It used to be a very simple formula. Chinese Restaurants inside Chinatown should somehow be better or at least more authentic than Chinese Restaurants outside of Chinatown. But this just isn't true anymore.
Granted Dumpling Daughter is a Taiwanese restaurant in Weston, which is near Lexington, and there are a good amount of Taiwanese and Chinese in the area. But whether it is because of Anthony Bourdain or other travelling food shows exposing people to world cuisine, or who knows the reasons, why, but there are a lot of restaurants that are out in the suburbs and are just good.
Dumpling Daughter feels like a hip noodle place, with books for kids, and adults to read while you wait for food, nice decor, but more of a "modern cosmopolitan" feel than a particularly "asian feel." I've been to Hong Kong and Taipei (oh so briefly) never Shanghai, but it's that sort of idea. Techno sounding music. Everything's really clean.
And the food is, as far as I can tell, as good as you would get it in Taiwan. I mean to do a real analysis, you would have to get someone who just got off the plane, from Taiwan, to eat there, but that's what I would say. It's that good. This is the second time we've been here and Grace was able to order with more experience. We got the little pork sandwiches and pork noodles. The type of pork that is as oft as jello. Grace also got a beef noodle soup which I preferred. The spice really warmed me up. And then we got Chicken Katsu on rice for the kids.
And old white couple got take out and asked the (Owner? Manager?) what would be best for take out. Pan fried stuff tastes best right off the pan. Probably the rice dishes would be the best bet. Most stuff is okay to microwave again. (I think that's what I heard. I was busy stuffing my face.)
I heard Cantonese and Mandarin and sort of in between accents among the staff. But white people were also employed, In fact last time all the staff was white, and this time only one white person that I saw working there.
Among the customers I would say it was even. This restaurant was simultaneously in White America and Asian America, not in between. I know there are a lot of Chinese in the area, but the thing is, now a "Chinese neighborhood" is simply a New England town with Chinese people living in the houses.
There are plenty of stories form Older Chinese (especially Taiwanese) who came to America and sort of entered immediately into the American dream, (my in laws for instance). But it's almost like this is becoming even more and more possible.
If you think about it, that's what Chinese coming fresh off the plane want. But the reason why a pit stop in Chinatown is necessary is because of jobs and language. Chinatown is almost more of a station than a neighborhood in that way. A base or place of meeting. Of course people live there but how many families live there for several generations?
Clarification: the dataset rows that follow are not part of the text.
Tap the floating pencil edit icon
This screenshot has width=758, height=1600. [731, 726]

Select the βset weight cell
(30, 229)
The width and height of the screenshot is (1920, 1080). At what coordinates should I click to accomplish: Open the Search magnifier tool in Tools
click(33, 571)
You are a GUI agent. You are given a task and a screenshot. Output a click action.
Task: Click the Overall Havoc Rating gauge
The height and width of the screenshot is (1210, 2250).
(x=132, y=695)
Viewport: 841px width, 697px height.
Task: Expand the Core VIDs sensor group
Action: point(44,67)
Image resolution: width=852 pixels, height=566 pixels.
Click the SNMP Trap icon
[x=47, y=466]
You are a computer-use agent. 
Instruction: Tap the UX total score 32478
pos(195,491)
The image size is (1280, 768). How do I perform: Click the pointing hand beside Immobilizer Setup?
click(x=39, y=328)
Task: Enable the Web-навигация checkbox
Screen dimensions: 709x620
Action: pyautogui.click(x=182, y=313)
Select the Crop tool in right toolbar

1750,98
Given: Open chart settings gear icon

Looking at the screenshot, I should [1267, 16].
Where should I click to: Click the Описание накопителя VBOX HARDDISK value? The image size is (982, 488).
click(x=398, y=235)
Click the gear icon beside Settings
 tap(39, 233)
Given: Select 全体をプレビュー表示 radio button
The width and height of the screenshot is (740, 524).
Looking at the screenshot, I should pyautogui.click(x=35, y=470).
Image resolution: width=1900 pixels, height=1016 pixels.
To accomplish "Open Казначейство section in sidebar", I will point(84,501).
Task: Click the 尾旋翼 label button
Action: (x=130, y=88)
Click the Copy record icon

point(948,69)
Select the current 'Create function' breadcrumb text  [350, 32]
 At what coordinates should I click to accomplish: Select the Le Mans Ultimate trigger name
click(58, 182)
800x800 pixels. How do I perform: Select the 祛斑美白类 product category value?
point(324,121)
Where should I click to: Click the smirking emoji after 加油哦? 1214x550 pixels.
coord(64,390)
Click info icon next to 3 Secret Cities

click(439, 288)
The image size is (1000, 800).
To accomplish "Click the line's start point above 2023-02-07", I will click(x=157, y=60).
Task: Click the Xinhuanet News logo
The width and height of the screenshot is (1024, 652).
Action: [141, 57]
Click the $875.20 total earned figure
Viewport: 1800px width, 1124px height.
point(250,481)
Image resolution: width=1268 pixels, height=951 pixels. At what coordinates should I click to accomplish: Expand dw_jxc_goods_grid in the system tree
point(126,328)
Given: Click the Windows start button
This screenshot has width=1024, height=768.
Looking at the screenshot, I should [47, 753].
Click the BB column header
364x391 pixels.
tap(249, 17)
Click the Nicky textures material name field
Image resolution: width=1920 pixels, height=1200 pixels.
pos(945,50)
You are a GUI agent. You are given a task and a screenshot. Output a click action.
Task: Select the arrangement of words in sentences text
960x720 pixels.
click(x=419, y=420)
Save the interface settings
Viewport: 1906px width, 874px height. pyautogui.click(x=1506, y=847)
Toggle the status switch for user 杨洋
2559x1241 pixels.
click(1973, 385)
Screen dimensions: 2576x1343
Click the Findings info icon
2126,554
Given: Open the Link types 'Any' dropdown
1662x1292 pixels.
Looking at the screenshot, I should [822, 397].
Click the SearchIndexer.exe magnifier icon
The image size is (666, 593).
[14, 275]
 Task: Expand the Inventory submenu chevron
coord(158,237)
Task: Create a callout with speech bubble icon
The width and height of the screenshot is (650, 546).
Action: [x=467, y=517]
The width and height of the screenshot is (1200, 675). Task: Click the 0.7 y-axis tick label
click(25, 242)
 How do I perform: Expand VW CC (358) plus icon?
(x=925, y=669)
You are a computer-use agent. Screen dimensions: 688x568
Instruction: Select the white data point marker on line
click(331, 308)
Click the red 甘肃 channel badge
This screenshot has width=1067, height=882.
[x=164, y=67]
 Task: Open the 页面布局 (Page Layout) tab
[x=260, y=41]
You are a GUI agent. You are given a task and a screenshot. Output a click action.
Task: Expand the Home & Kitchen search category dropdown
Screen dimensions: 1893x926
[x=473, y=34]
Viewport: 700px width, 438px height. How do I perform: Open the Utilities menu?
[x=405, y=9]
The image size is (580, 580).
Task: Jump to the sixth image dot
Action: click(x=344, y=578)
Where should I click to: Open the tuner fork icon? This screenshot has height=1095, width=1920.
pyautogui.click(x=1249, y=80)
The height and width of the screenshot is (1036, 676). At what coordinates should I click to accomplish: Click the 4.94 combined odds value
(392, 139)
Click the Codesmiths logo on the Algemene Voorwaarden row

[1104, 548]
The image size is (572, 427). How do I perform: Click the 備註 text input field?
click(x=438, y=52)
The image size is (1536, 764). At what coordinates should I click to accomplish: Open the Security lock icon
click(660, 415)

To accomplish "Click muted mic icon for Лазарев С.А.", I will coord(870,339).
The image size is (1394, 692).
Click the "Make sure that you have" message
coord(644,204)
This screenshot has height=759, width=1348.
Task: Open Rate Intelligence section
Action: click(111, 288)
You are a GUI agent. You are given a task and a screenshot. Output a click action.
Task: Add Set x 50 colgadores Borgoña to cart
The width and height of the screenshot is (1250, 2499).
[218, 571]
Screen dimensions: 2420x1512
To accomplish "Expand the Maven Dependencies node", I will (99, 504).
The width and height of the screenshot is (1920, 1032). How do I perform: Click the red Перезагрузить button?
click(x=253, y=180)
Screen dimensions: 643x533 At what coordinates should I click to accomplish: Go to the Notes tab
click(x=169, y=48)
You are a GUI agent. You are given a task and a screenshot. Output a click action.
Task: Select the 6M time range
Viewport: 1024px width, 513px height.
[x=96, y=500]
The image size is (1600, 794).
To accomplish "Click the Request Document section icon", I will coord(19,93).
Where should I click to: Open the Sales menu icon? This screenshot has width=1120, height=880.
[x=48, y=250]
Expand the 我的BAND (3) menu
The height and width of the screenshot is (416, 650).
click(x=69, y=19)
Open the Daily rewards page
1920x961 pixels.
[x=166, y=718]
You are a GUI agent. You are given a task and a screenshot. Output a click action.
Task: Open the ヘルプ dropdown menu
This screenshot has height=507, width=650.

Perhaps that's true of all neighborhood nowadays.
Anyway, here is an article about one of the workers from Dumpling Daughter, starting another restaurant, Dumpling girl. There is a lawsuit involved.
But what doe this tell you? It tells you that demand for real Chinese (or at least Taiwanese) food is so high out in the suburbs that two such places can exist. There is also Gene's Flatbread Cafe. I mean the rule about proximity to #Chinatown and authenticity is starting to be turned on it's head.
Perhaps, with social media and everything being "closer" online, a Chinatown is no longer necessary?
I guess to really get to the bottom of that, this Blog needs to start interviewing more people that have just arrived. But these are the people that are the least likely to be comfortable giving an interview. They aren't yet settled. They aren't sure. They don't know what to think. But I could probably talk to them through Community Organizations.